The Japanese yen rose above 146 for the first time in six months

At the opening of Monday, the US dollar fell below the 146 mark against the Japanese yen for the first time since February this year, and the intraday decline once widened to 0.39%.

Zhang Ming, deputy director of the Institute of Finance of the Chinese Academy of Social Sciences, and others said that in the past period of time, there has been a relatively obvious correlation between the rise of the Japanese stock market index and the depreciation of Japan's exchange rate against the US dollar. There may be two potential explanations for this. First, the depreciation of the yen helps improve Japanese corporate exports, thereby boosting the fundamentals of some Japanese listed companies. Second, the depreciation of the yen helps improve the global operations and investment performance of Japanese multinational companies.

"In other words, if the yen's exchange rate against the U.S. dollar turns from depreciating to appreciating in the future as Japan's monetary policy adjusts, then the rise in the Japanese stock market index driven by the depreciation of the yen may be difficult to sustain," said Zhang Ming and others.

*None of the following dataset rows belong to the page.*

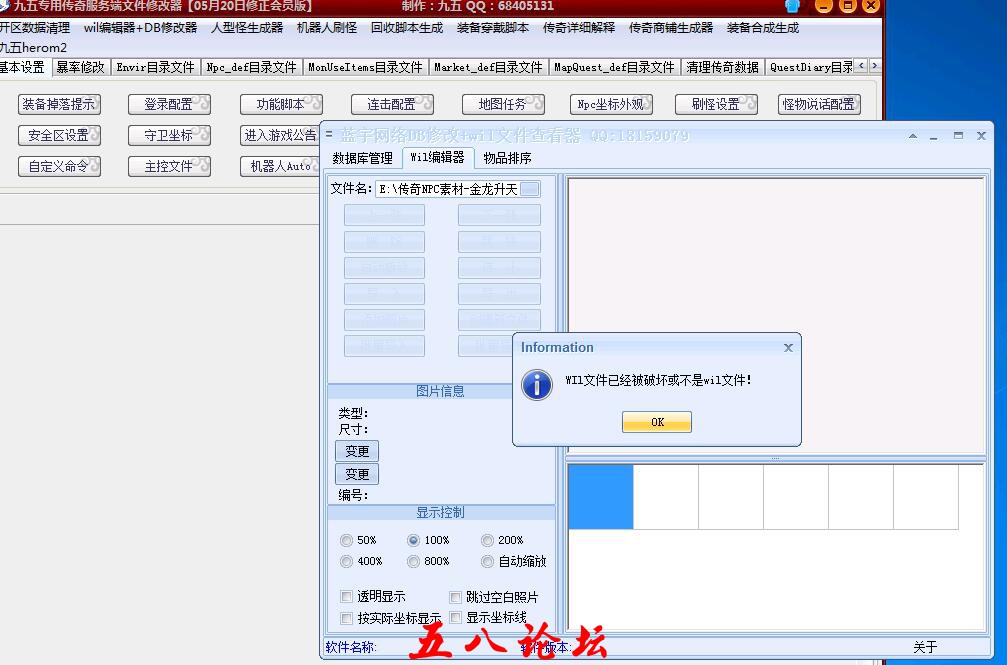Select the 50% zoom radio button
The image size is (1007, 665).
347,540
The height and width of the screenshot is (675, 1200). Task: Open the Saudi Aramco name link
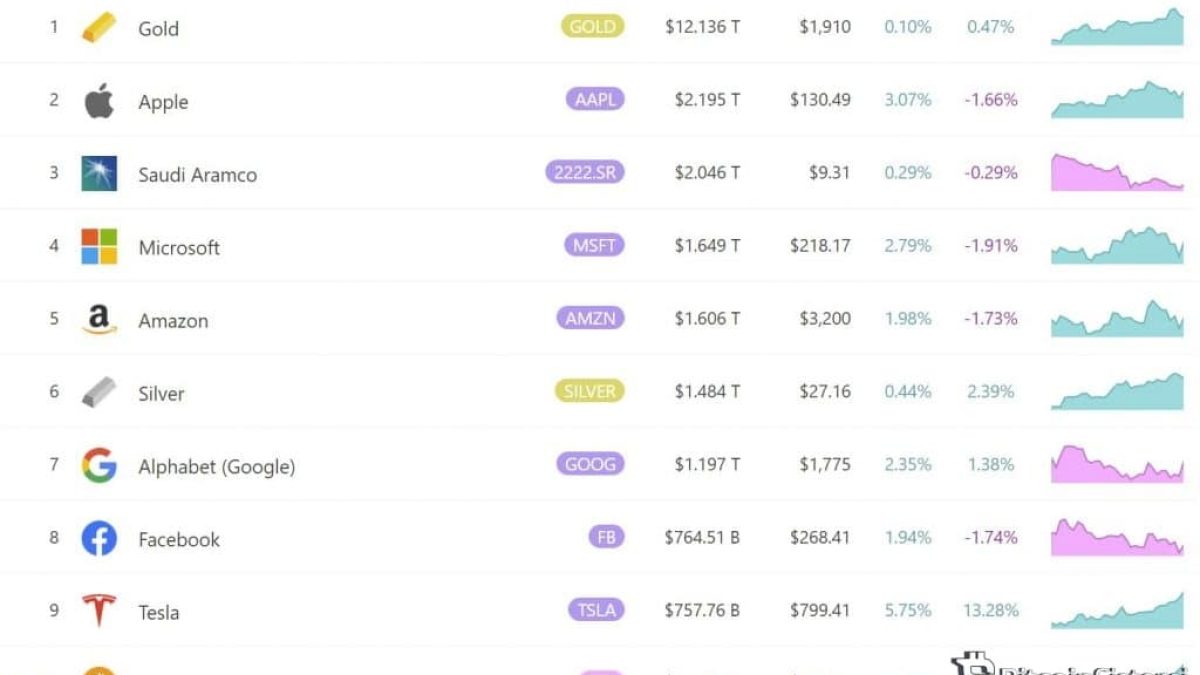pos(198,174)
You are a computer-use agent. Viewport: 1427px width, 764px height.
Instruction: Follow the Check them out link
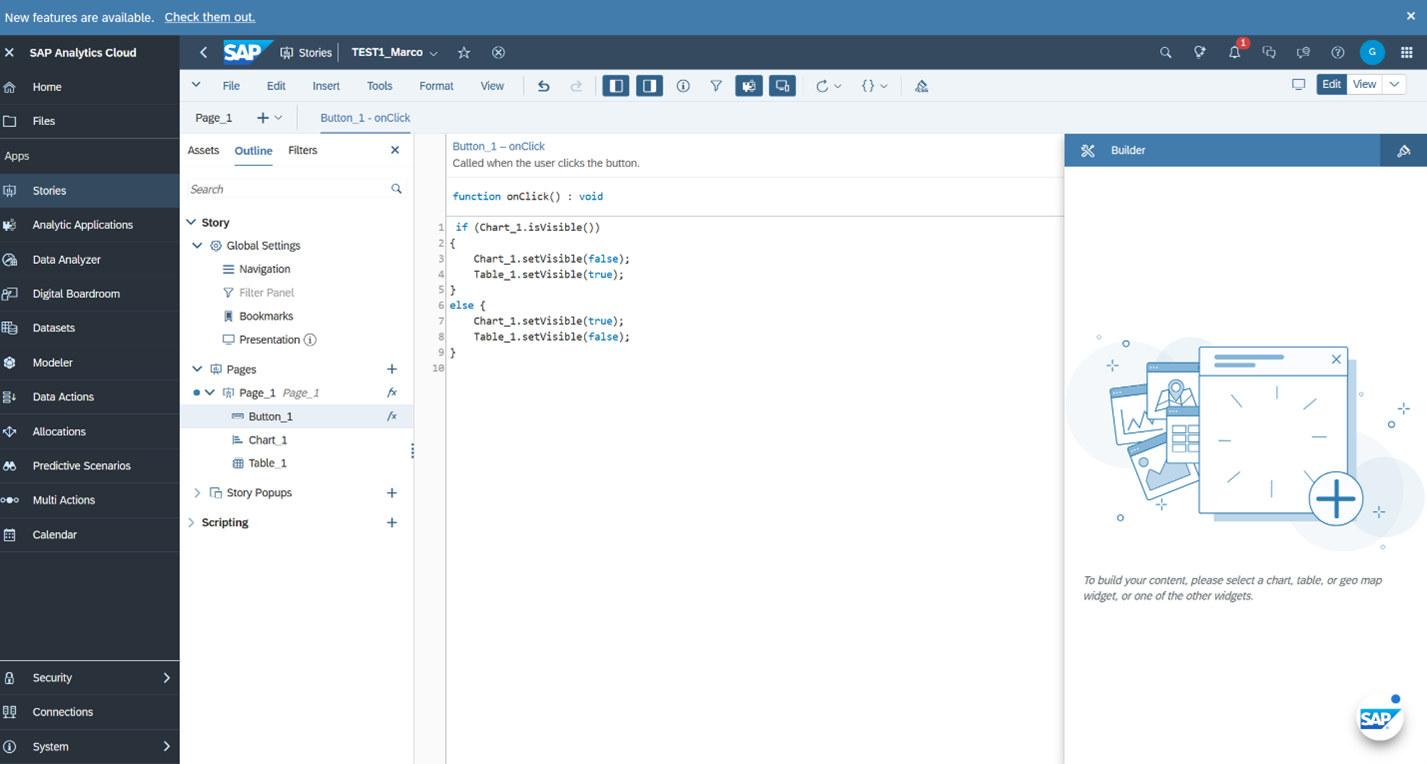pyautogui.click(x=209, y=17)
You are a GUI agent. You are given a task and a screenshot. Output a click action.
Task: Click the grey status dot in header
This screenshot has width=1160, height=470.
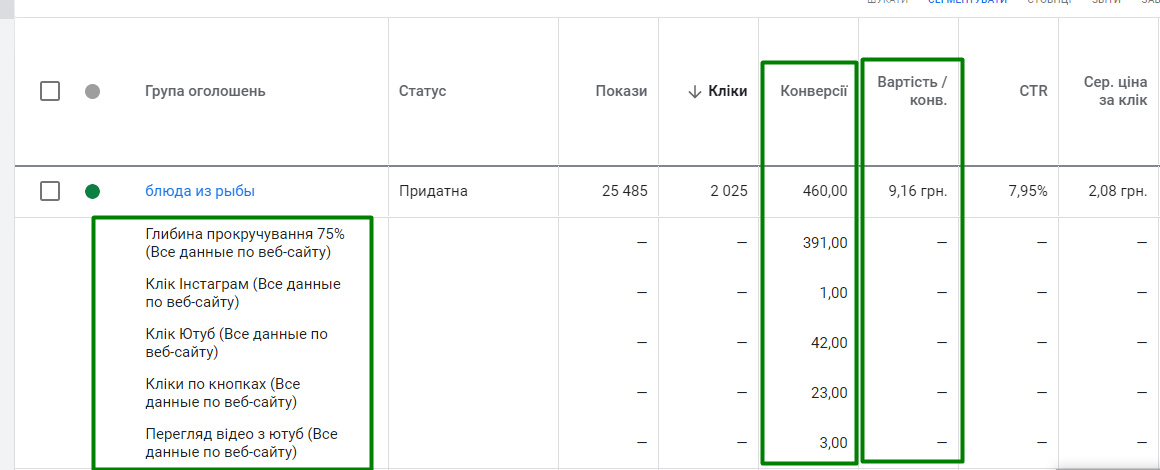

However, some analysts believe that as Japan moves toward normalization after years of negative interest rates, corporate pricing power and increased wages for workers will stimulate economic growth, thus supporting the market. "The long-term underlying fundamentals remain good," said Wilfred Sit, chief investment officer of Hang Seng Investment. "Looking ahead to next year, the Japanese economy may show more signs of a gradual recovery."

Asia-Pacific markets encounter "Black Monday"

Asia-Pacific markets were generally weak in early trading on Monday.


Analysts said several Asian markets fell as sentiment was hit by a triple blow from a sell-off in Japanese stocks, a rout in global technology stocks and signs of weakness in the U.S. economy.

Traders are seeking safety amid signs the investment climate is changing. Japanese stocks are beginning to fall out of favor, with exporters taking a hit, as the prospect of further Bank of Japan rate hikes supports the yen.

Meanwhile, disappointing earnings from U.S. tech giants have cooled optimism about artificial intelligence and raised concerns about trouble at Asia’s chip giants.

In addition, analysts said concerns about a further slowdown in the global economy have unnerved traders, who are also preparing for increased tensions in the Middle East that could bring greater market volatility.